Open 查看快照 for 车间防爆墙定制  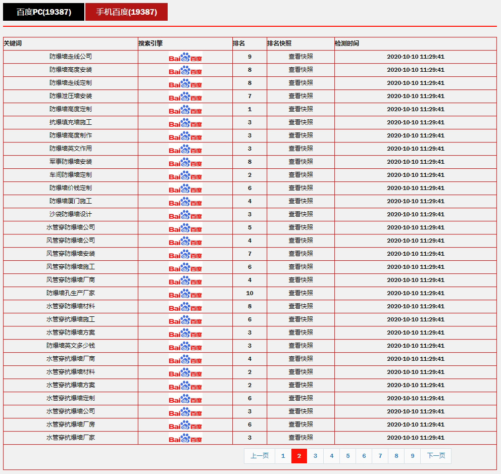[x=300, y=175]

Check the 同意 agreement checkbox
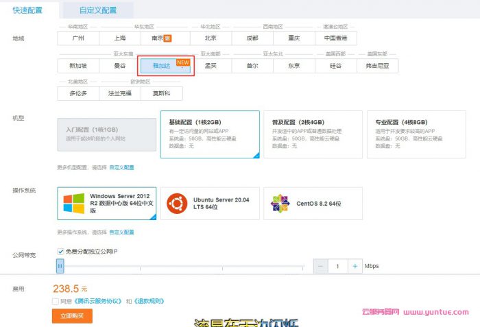pos(55,300)
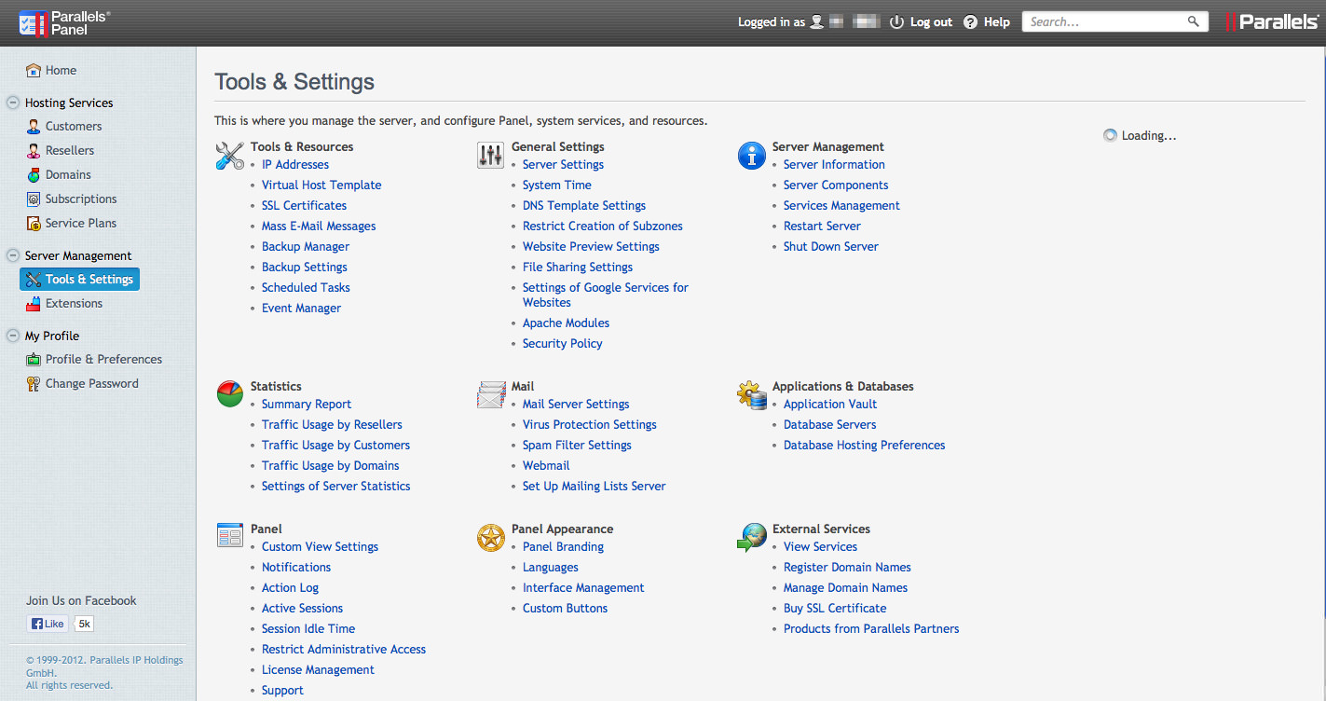Click the General Settings sliders icon
1326x701 pixels.
(490, 156)
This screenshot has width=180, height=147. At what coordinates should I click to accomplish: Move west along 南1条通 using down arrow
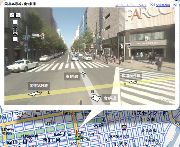[x=96, y=98]
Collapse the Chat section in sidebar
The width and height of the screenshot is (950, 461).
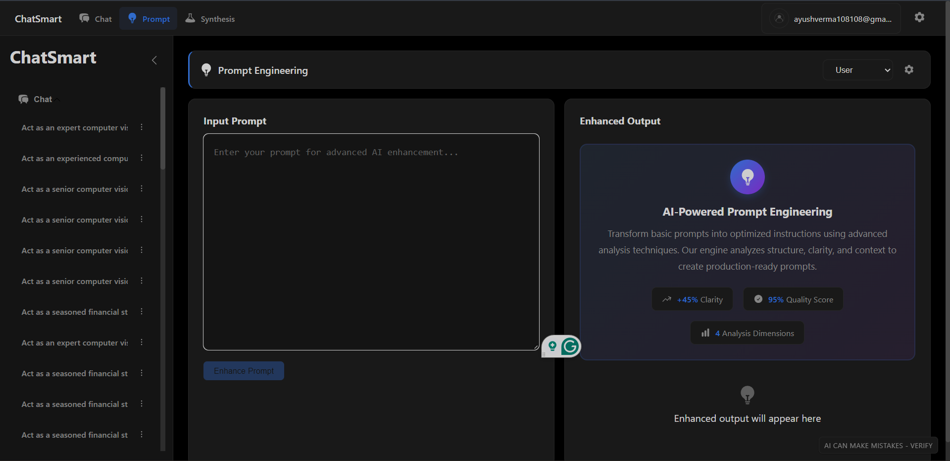coord(56,99)
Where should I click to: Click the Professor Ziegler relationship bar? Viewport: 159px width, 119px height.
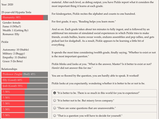tap(25, 74)
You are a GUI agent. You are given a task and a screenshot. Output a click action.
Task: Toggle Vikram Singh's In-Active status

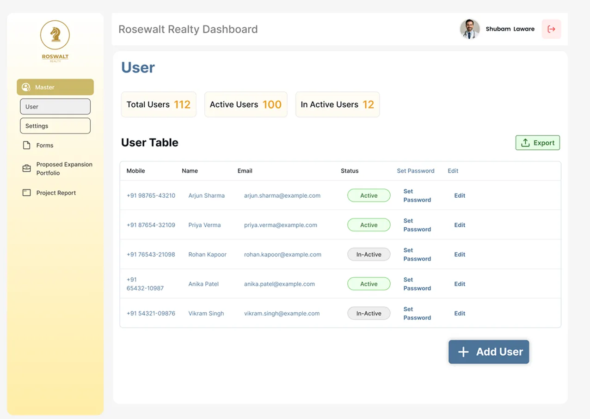click(x=369, y=313)
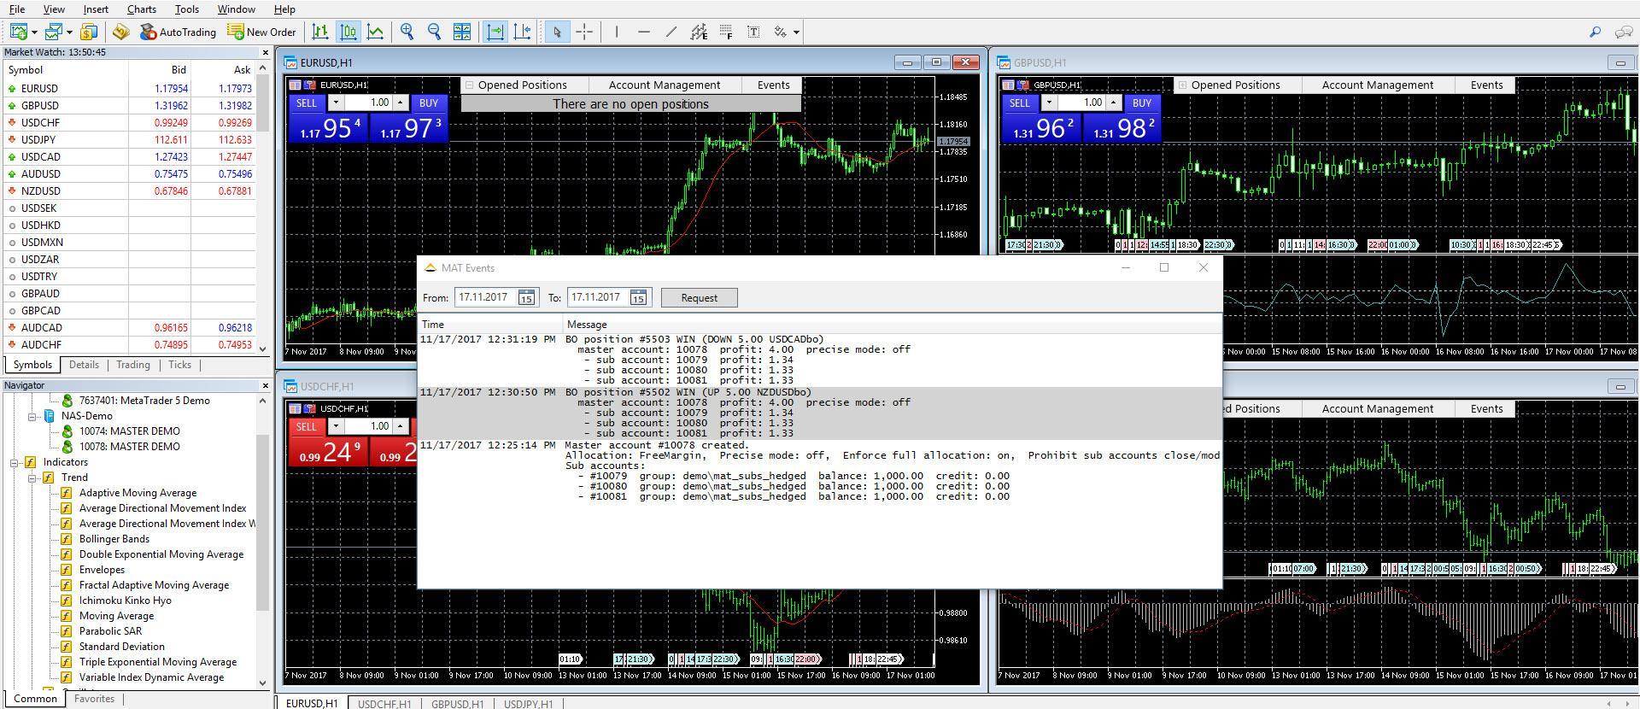
Task: Switch to the Trading tab in Market Watch
Action: coord(132,365)
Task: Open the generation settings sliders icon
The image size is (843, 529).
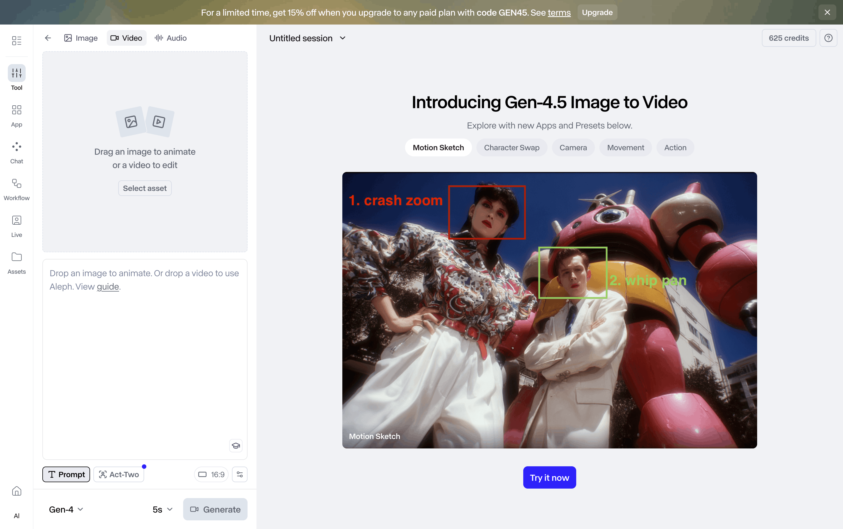Action: click(x=240, y=474)
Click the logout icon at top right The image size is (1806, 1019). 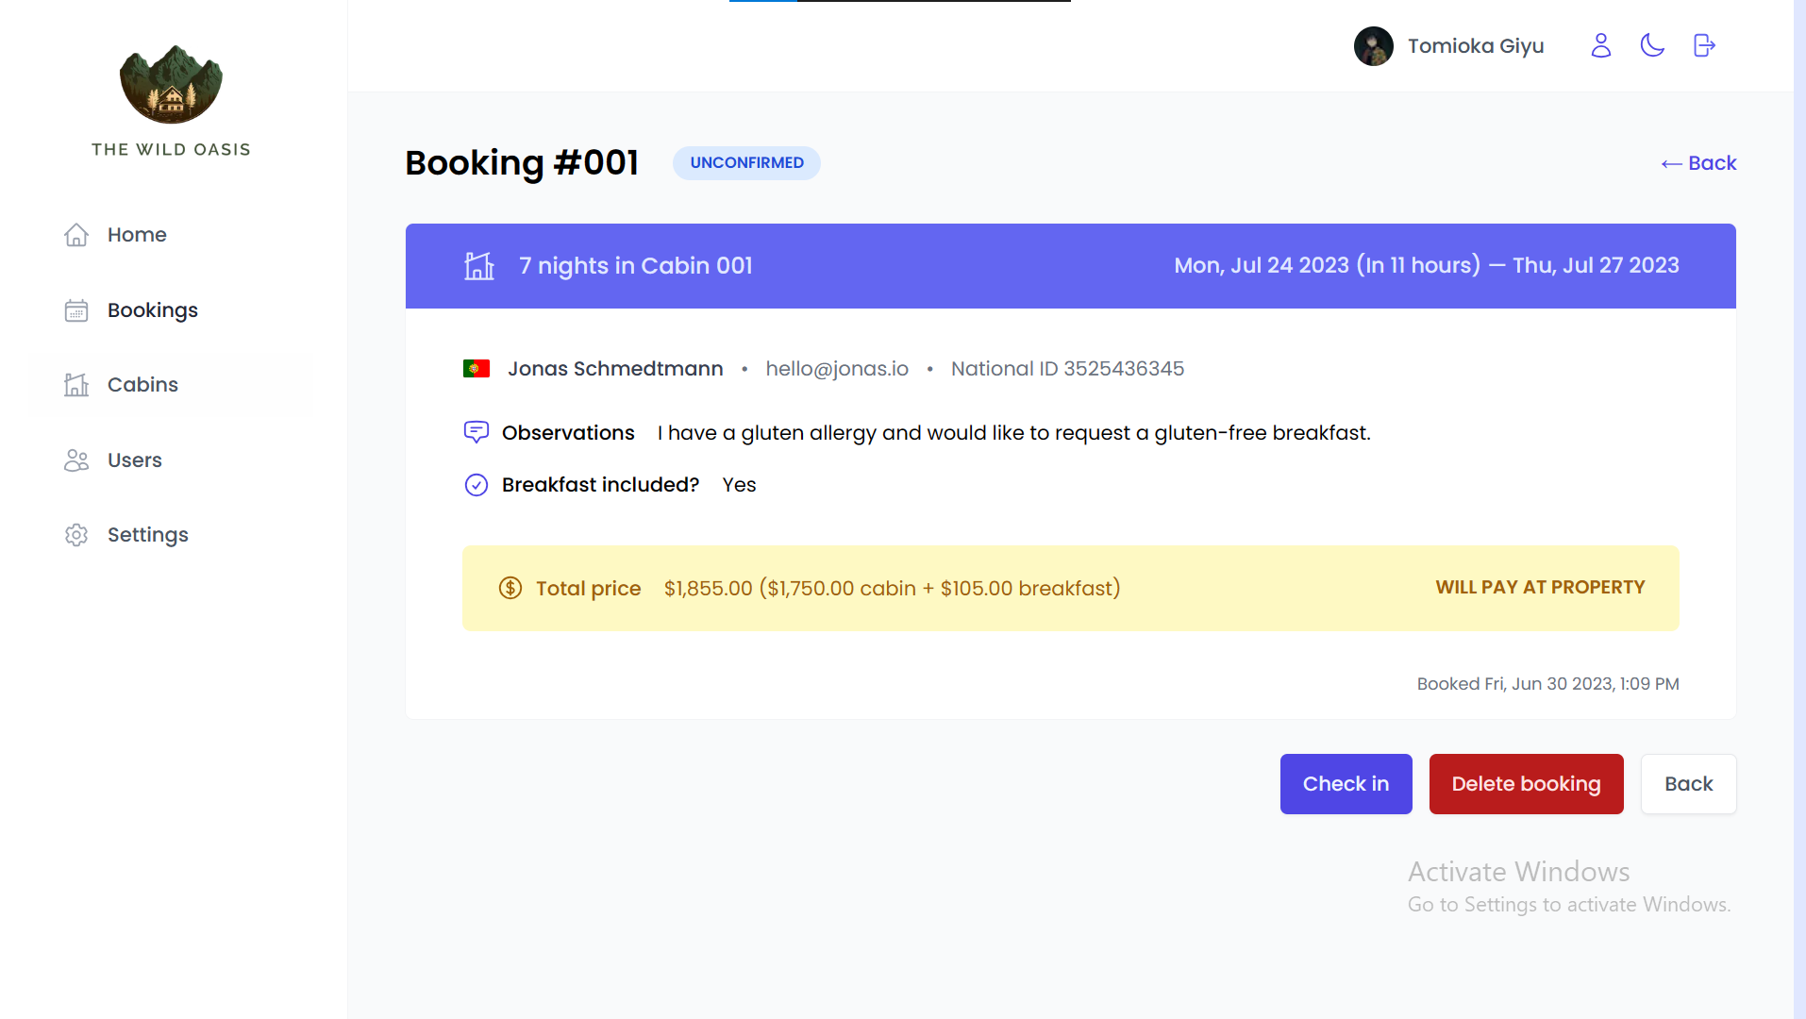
○ ○ ○ ○ ○
» **Task directions**
Reproduce everything from the line that contains "This screenshot has" down to the line that contains "coord(56,99)", keeping both of those lines. Leave the pictures out.

» **Finished answer**
This screenshot has width=180, height=147. At what coordinates should I click to accomplish: Move west along 南1条通 using down arrow
[x=96, y=98]
Collapse the Chat section in sidebar
The width and height of the screenshot is (950, 461).
coord(56,99)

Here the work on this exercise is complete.